Alfred A.Knopf/ Random House
US Hardcover First
ISBN: 0-375-40538-0
$25.95; 560 Pages
Publication Date: April 26, 2005
Date Reviewed: June 28, 2005

Index: Mystery  General Fiction

Winslow is a relatively unheralded writer of compelling contemporary crime fiction with an uncommon breadth of style and subject. Beginning in 1991 with the likeable and witty/silly Neal Carey mystery capers, Winslow upped his profile and darkened his themes with the 1998 book 'The Death and Life of Bobby Z" about drug-dealers in Southern California, and turned to arson and surfing with the great 'California Fire & Life' in 1999. And now, some six years later, Winslow's back with an immersive fictional epic about America's war on drugs that spans some thirty years — from the early 1970s to the late 90s. It's a sweeping tour de force blending the personal and the political into a compellingly readable, fast-paced page-turner that packs a knock-out punch.

America's War on Drugs was (and certainly still is) conducted with an irrepressible American arrogance that masked a duplicitous and dangerous hidden political agenda by the DEA, FBI, CIA and any number of self-serving politicos concerned with lining their pockets while burying their heads. The end result of this war is evident on our streets — a steady well-supplied stream of crack cocaine, heroin, and other drugs supplied by the Columbians and expedited by the Mexicans across the miles of US/Mexico border. With the help (unwitting on the part of some, but quite deliberate on the part of others) of the Americans, the Mexican drug biz transitioned from entrepreneurial locally-powerful heroin growers in the 70s to the well-organized, tightly controlled, and highly profitable "federation" of drug transporters of the 90s. It's a classically American corporate growth path that begets vast sums of money concentrated in the hands of a few hugely powerful overlords who then use it to buy the influence of politicians and law enforcement to ensure it all keeps running smoothly. Certainly not a new story, but one that Winslow tells particularly well.
• • • •
**WORK TO DO:**
[A] Please quote the book review word for word, beginning at "Winslow is a" and stopping after "a knock-out punch.".
[B] Write the next part of the book review, picking up after its final sentence.
• • • •
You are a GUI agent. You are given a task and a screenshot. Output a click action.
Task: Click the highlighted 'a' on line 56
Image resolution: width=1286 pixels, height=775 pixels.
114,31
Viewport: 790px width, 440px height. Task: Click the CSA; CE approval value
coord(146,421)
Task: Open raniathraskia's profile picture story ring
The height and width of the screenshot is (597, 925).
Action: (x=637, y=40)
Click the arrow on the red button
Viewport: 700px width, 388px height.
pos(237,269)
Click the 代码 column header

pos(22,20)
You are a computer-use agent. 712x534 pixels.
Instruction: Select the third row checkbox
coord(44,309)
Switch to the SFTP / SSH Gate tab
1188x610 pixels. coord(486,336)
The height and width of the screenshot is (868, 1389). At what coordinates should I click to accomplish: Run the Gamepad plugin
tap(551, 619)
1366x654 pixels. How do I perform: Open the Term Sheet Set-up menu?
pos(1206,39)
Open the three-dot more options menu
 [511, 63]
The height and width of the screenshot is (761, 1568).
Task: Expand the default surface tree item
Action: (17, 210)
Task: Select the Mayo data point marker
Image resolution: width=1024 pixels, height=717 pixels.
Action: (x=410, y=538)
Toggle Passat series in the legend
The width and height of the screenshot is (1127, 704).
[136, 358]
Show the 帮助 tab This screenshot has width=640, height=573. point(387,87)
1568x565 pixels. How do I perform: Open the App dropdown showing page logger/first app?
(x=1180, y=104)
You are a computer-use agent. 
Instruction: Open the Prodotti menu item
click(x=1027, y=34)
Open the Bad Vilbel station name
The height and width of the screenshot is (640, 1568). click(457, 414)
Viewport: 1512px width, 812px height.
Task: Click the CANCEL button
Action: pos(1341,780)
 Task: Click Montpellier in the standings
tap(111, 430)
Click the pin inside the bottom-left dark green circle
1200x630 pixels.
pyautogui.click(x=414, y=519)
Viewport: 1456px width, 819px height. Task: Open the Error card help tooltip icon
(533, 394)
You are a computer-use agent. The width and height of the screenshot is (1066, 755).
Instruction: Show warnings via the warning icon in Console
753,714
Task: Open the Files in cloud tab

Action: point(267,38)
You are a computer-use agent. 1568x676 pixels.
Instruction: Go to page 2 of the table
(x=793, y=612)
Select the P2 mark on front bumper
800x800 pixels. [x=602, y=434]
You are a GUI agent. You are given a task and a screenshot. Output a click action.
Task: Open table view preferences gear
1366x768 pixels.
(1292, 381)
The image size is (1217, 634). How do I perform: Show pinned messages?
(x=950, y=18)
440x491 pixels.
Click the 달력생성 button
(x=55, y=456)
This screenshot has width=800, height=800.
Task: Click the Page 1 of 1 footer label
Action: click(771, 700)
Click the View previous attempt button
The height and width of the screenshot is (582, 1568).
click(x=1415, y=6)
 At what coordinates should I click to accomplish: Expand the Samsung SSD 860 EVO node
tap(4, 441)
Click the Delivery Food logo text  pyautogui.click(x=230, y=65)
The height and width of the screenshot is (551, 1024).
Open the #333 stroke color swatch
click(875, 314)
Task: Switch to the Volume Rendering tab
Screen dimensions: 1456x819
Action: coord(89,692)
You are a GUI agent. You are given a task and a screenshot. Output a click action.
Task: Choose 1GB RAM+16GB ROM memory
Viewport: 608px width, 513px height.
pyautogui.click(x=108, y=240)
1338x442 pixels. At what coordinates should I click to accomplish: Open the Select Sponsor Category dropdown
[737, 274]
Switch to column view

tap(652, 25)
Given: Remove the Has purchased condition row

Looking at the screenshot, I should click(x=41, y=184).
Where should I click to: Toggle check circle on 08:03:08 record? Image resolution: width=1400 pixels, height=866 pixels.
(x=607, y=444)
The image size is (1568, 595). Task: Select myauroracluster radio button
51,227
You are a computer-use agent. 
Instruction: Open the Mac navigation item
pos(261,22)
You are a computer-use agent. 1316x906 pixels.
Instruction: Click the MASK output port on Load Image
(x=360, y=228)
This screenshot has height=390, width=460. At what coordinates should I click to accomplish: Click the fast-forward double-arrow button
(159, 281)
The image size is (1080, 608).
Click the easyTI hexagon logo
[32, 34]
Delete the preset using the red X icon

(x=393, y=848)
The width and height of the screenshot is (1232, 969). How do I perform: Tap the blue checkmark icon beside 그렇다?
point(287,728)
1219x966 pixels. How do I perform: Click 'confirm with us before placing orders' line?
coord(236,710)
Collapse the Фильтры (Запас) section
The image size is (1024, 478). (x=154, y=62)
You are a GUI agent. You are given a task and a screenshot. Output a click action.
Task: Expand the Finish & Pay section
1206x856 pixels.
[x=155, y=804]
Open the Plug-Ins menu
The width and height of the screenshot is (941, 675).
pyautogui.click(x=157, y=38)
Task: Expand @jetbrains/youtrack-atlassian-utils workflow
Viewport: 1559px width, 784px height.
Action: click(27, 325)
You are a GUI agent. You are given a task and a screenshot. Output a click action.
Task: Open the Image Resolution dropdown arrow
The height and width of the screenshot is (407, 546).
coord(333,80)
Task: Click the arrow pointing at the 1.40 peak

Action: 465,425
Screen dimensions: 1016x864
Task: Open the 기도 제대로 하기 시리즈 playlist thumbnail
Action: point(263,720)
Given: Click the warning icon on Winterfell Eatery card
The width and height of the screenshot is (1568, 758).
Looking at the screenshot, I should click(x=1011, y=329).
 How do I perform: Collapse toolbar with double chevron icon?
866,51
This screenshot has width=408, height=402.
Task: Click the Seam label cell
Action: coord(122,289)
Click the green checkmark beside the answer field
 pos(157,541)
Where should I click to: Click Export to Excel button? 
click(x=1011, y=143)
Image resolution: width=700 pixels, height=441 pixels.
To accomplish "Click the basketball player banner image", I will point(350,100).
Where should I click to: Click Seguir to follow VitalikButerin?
• • • •
**RESPONSES:**
[A]
Winslow is a relatively unheralded writer of compelling contemporary crime fiction with an uncommon breadth of style and subject. Beginning in 1991 with the likeable and witty/silly Neal Carey mystery capers, Winslow upped his profile and darkened his themes with the 1998 book 'The Death and Life of Bobby Z" about drug-dealers in Southern California, and turned to arson and surfing with the great 'California Fire & Life' in 1999. And now, some six years later, Winslow's back with an immersive fictional epic about America's war on drugs that spans some thirty years — from the early 1970s to the late 90s. It's a sweeping tour de force blending the personal and the political into a compellingly readable, fast-paced page-turner that packs a knock-out punch.

[B]
'The Power of the Dog' is 'Apocalypse Now' set in Mexico and Columbia instead of Vietnam, (where many of its participants got their start) with the same crazy, crazed and cruel cast of players, leaders, lords and lookers-on. Winslow rounds up all the usual suspects in any story about illegal drugs - Italian mobsters, Irish mobsters, exceptionally beautiful and expensive hookers, corrupt cops and politicians — and spices the mix with priests and politics in a story that spans the globe from the U.S. to Mexico, from Columbian cocaine cartels to the Catholic Church, from Latin American Marxists to Hong Kong arms dealers.

Yet for all its vastness of time and locale, 'The Power of the Dog' is also an involving personal story anchored by Art Keller, a half-Hispanic DEA agent with a moral compass that usually (but not always) bears true, and an overriding obsession for vengeance. Keller plays the anti drug game hard-heartedly and hard-headedly, seeking the big win no matter what he must lose on the way. Opposite Keller is the Barrera family, father Miguel and brothers Raul and Adan, who control the Mexican drug trade — they build it, grow it, and then re-invent it — with equal parts cunning and cruelty. As the narrative begins, Keller and Barrera swirl amidst a number of well-drawn characters in a complicated and convoluted reality; as the story progresses, it becomes evermore focused on the mano a mano conflict, Keller versus Barrera.

'The Power of the Dog' is a violent book, from its stomach-turning opening chapter to its edge-of-the-seat conclusion. It is a story of drugs and money and power, empires built on fear and death. Those who own the drugs, the money and the power will do anything to keep it — kill a competitor, kill a competitor's family, burn a village — the grander and more gruesome the gesture, the more powerful its deterring impact. The minions who serve the drug lords fear reprisal; the politicos who benefit from the drug lords' beneficence fear exposure. Both reprisal and exposure end most often in an ugly and tortuous death. To succeed in this world is not just to expect violence but to relish it.

The violence in 'The Power of the Dog' is not gratuitous and certainly not unbelievable. It is described dispassionately but quite graphically, with searing images that accentuate the underlying horror. Readers will likely need to take a breather or two as they progress through the pages.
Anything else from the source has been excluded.